L’auteur est artiste pour la paix
Dimanche soir 29 septembre, en direct à la Maison du cinéma de Sherbrooke, le sourire de Maryse Legagneur, musicothérapeute et réalisatrice de cinéma, s’illumina par la nouvelle de son portable que Le dernier repas venait de remporter Le Grand Prix du Jury du Festival montréalais des Films Black, comme il avait remporté deux semaines plus tôt la compétition du Festival de cinéma de la ville de Québec (Quebecor): à prévoir, donc, de nombreuses autres récompenses, puisque ce chef d’œuvre québécois entreprend tout juste sa carrière.
Il raconte la fin de vie de Célestin, héros déchu joué et par Fabrice Yvanoff Sénat dans les nombreux flashbacks de sa jeunesse haïtienne, et par Gilbert Laumord à l’intense présence agonisante dans un hôpital de Montréal; il se meurt sous nos yeux, non sans avoir goûté plusieurs plats haïtiens préparés par sa fille Vanessa qui s’était pourtant séparée de lui très jeune, victime en ricochet d’une partie de la violence subie en Haïti. Rassurez-vous : ces plats ne contenaient ni chien ni chat, tel que colporté honteusement et frauduleusement par le sinistre duo Trump-Vance, afin de gagner des votes américains anti-immigrants.
Préparés sous nos yeux par la tante qui en veut au vieil homme d’avoir détruit sa sœur (la mère de Vanessa), les plats alléchants – pour lesquels on distribue au cinéma des recettes en fiches colorées -, forment un lien filial miraculeusement restitué au père, sommé d’enfin délier sa langue sur son passé; or on sait, depuis la madeleine de Proust, combien les saveurs déterrent des souvenirs enfouis. Musicien mis en prison et condamné à mort parce qu’il avait omis de faire jouer à la radio l’hymne au père Duvalier de la nation, le jeune dessine à la craie sur un mur de sa prison des touches de piano sur lesquelles il s’exerce, vulnérable. La musicienne Maryse Legagneur sait utiliser l’imaginative bande sonore de Jenny Salgado, qui amalgame les images fabuleuses de Mathieu Laverdière en un tout qui reste cohérent et tendu, malgré les nombreux allers-retours dans le passé.

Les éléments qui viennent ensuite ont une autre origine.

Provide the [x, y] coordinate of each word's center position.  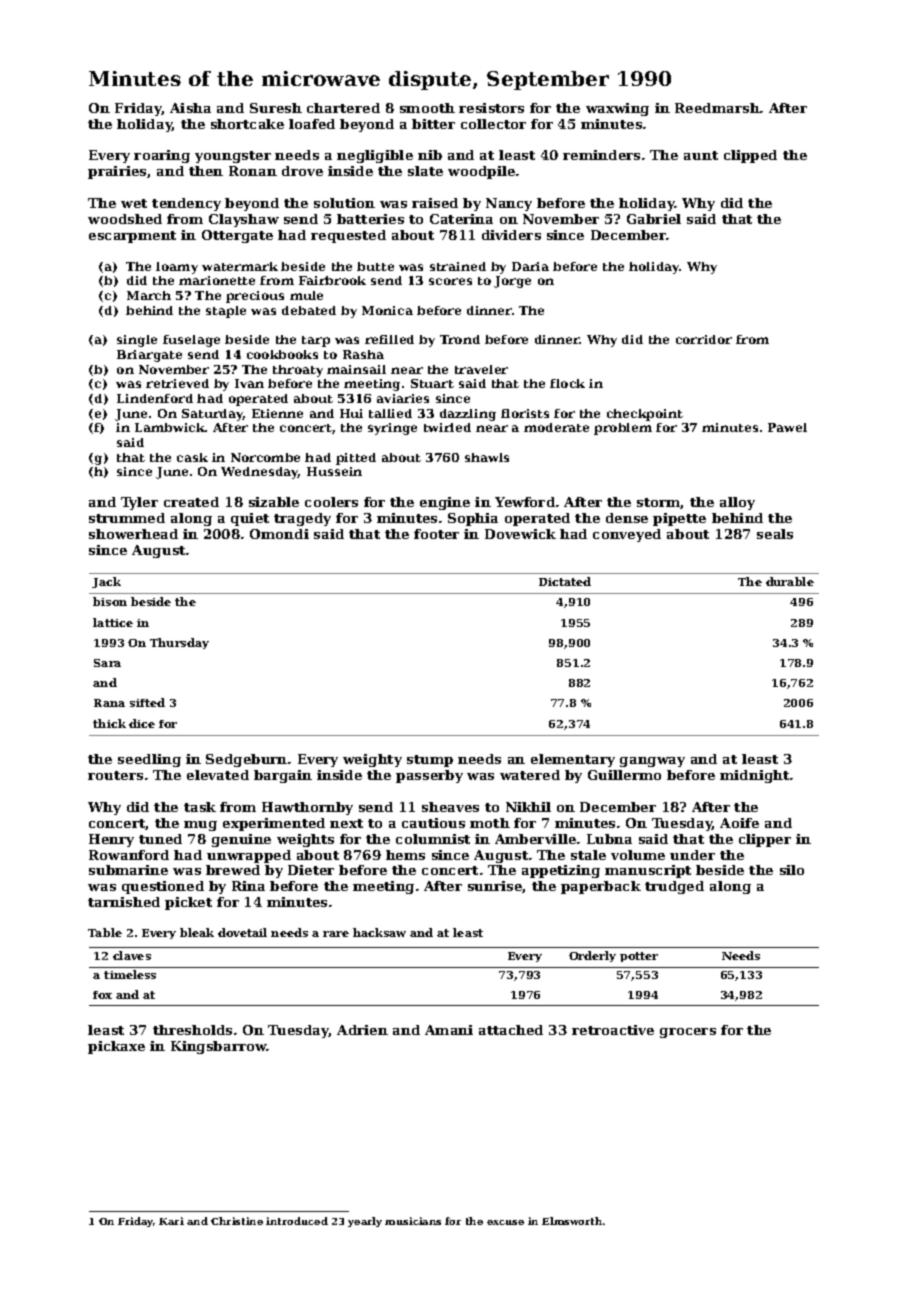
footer [436, 534]
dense [627, 518]
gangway [652, 762]
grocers [688, 1033]
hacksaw [379, 932]
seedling [149, 760]
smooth [427, 108]
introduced [297, 1221]
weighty [372, 760]
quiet [250, 519]
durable [790, 581]
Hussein [334, 471]
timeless [130, 974]
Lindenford [155, 398]
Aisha [190, 108]
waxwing [617, 109]
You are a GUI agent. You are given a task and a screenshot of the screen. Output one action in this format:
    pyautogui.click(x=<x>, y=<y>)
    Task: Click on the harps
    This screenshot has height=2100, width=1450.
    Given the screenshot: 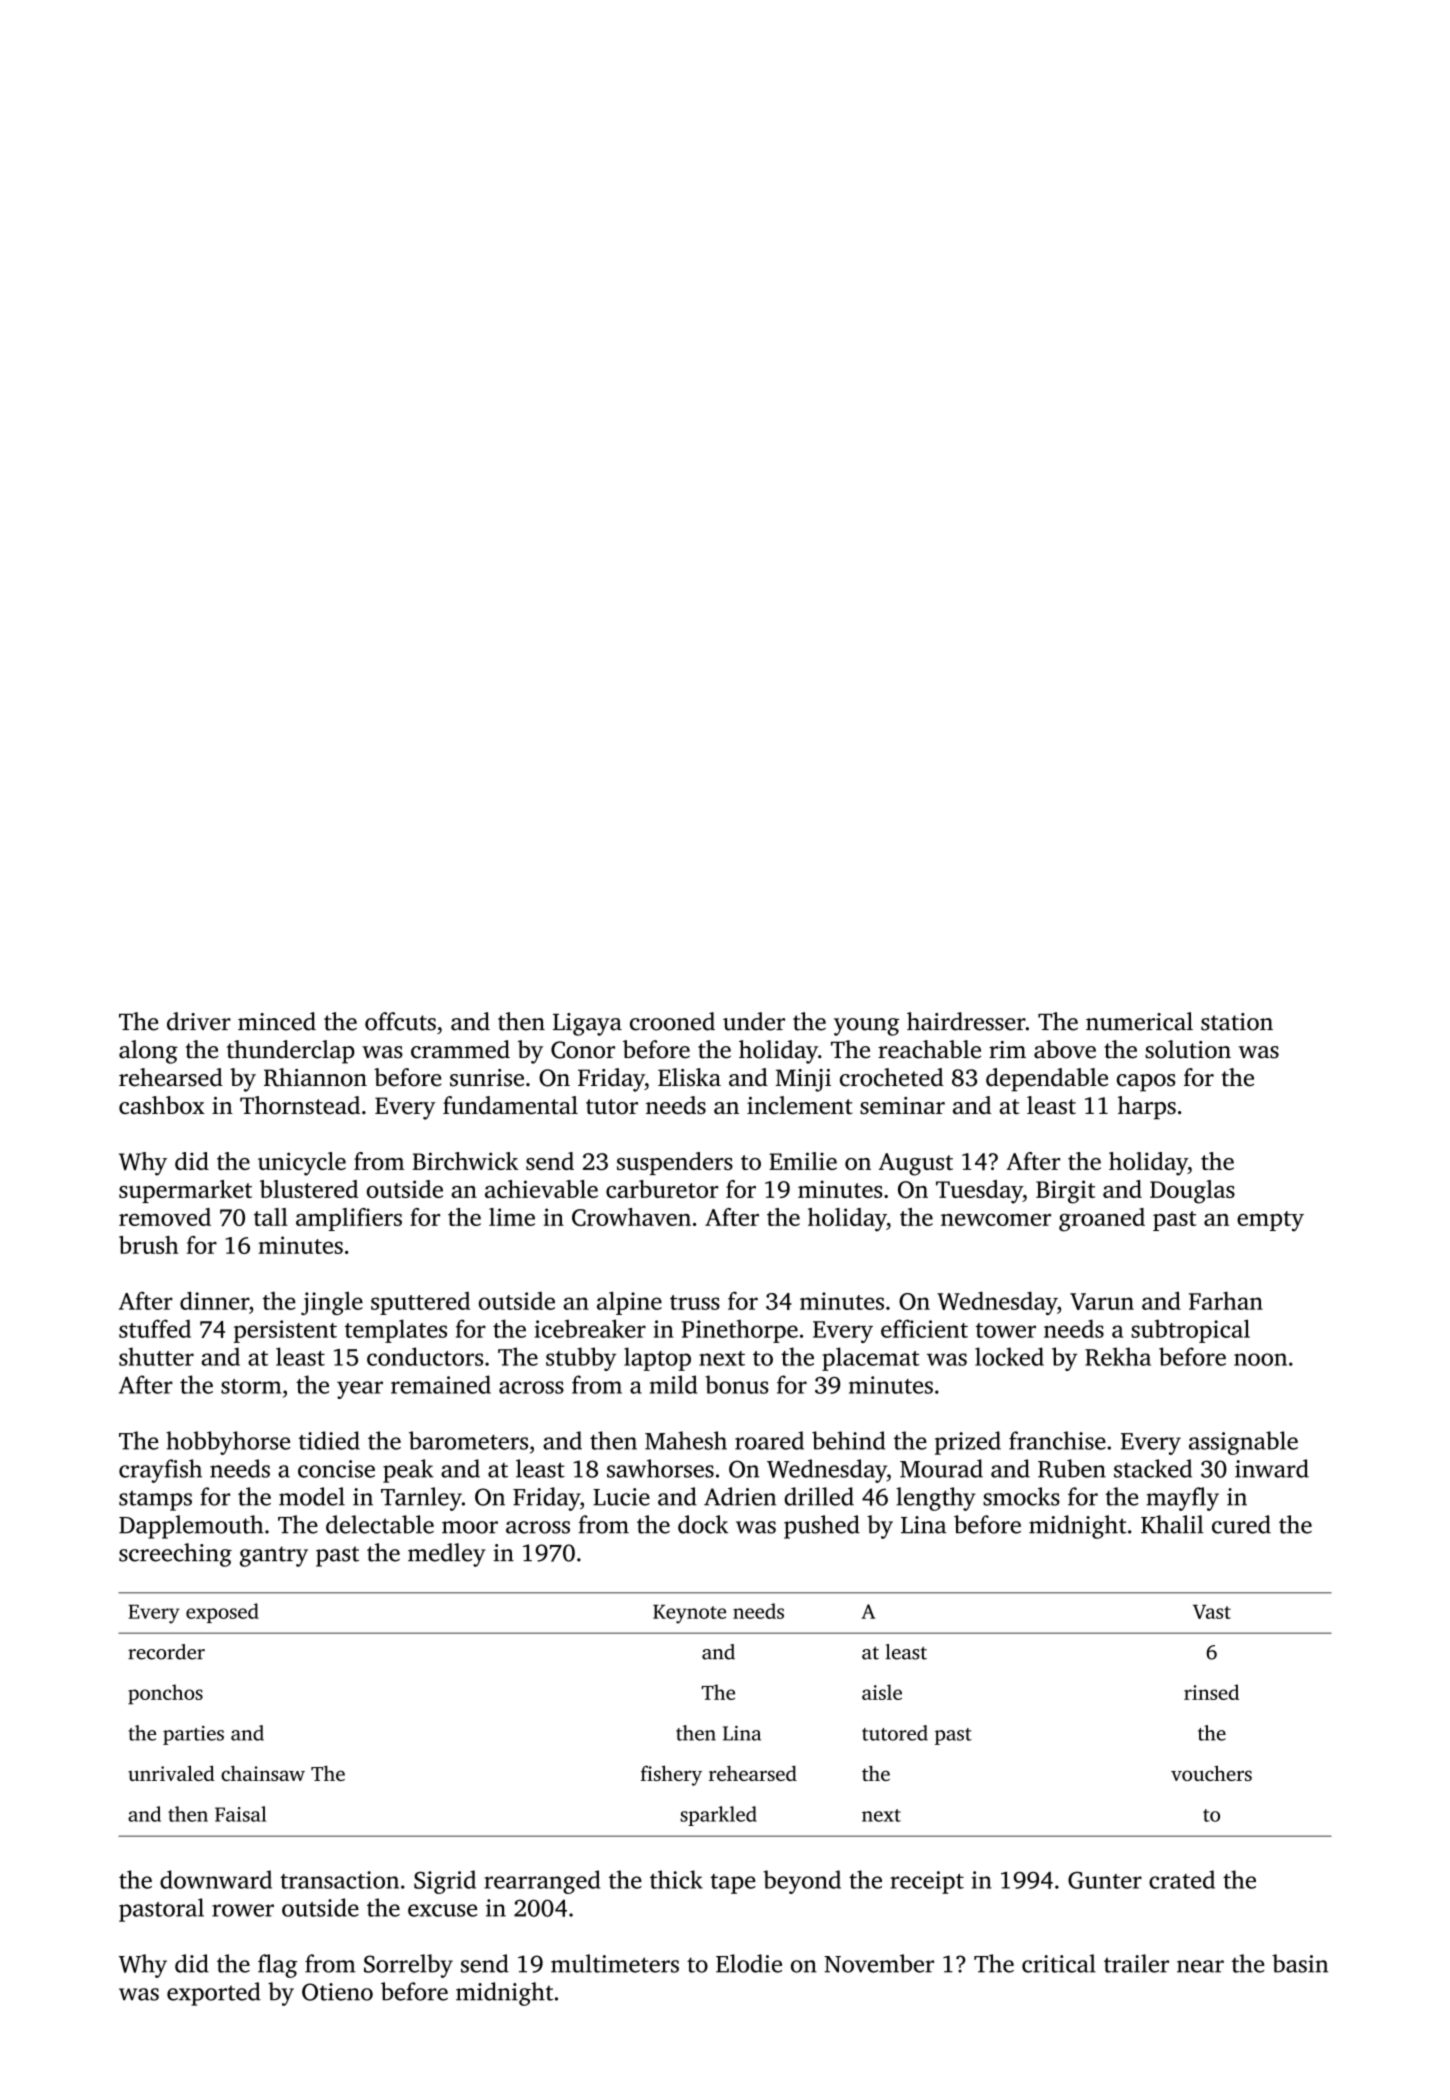 What is the action you would take?
    pyautogui.click(x=1147, y=1108)
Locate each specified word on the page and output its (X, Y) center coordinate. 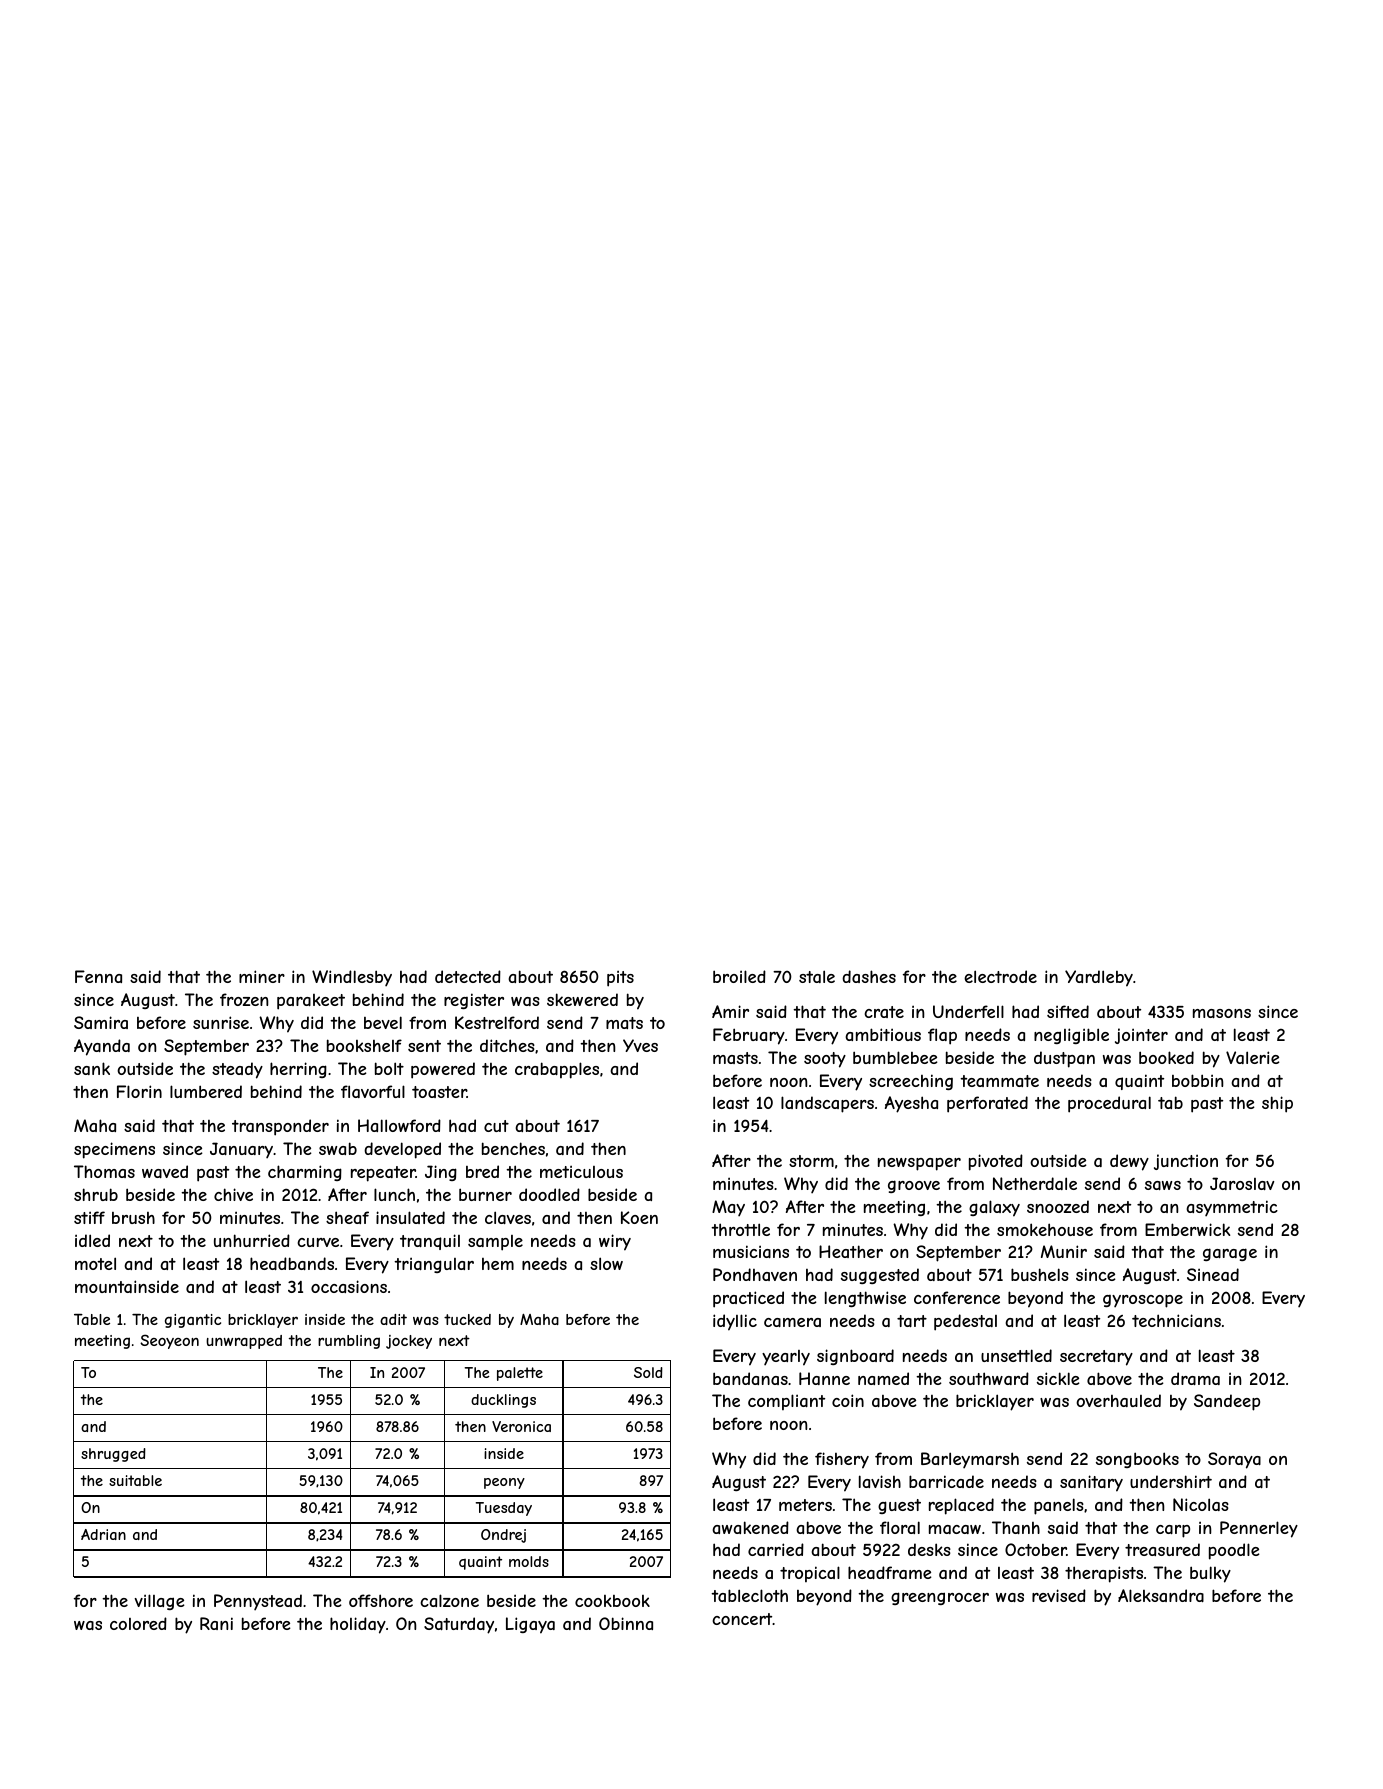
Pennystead (258, 1602)
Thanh (1016, 1527)
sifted (1068, 1011)
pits (620, 978)
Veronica (521, 1426)
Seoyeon (169, 1341)
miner (262, 976)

Le calvaire des prisonniers est suggéré par le Libera du Requiem de Gabriel Fauré dans un arrangement feutré qui convient parfaitement à l’atmosphère voulue, par le pianiste Émile Naumoff. Heureusement, ce musicien est bulgare et non pas russe, puisqu’on a vu dans le film italien L’Enlèvement de Marco Bellochio, sur le rapt d’un enfant juif ignoblement enlevé à sa famille par le pape Pie IX, la symphonie expressionniste principale carrément censurée dans les critiques, entrevues et même crédits du film, parce qu’elle est du russe Dimitri Shostakovitch et sans doute interprétée par Valery Gergiev, du Mariinsky de St-Pétersbourg.
Violent par l’authenticité qui dicte à la réalisatrice de respecter des témoignages recueillis pendant des années, le dernier repas s’adoucit grâce à la présence de deux femmes, dont l’héroïne principale, interprétée avec beaucoup de nuances par Marie-Évelyne Lessard et sa tati personnifiée par la non moins excellente Mireille Métellus. Tous les visages éprouvés des acteurs, cadrés de très près, certains recrutés dans la diaspora haïtienne persécutée en République dominicaine, nécessitent une interprétation de rare qualité par ces comédiens plongés dans des huis-clos angoissants de chambre d’hôpital, de cuisine intime ou de geôle surpeuplée au sinistre Fort-Dimanche reconstitué. On reste néanmoins frappés par l’aspect documentaire de l’œuvre, aidé par plusieurs dialogues en créole, sans paysage de mer ni végétations tropicales, à part un immense quennetier inquiétant dans sa solennité, car on enterre des prisonniers parmi ses racines. Mon fils et moi fûmes aussi impressionnés que la salle, réservant un silence respectueux au générique puis éclatant en ovation debout.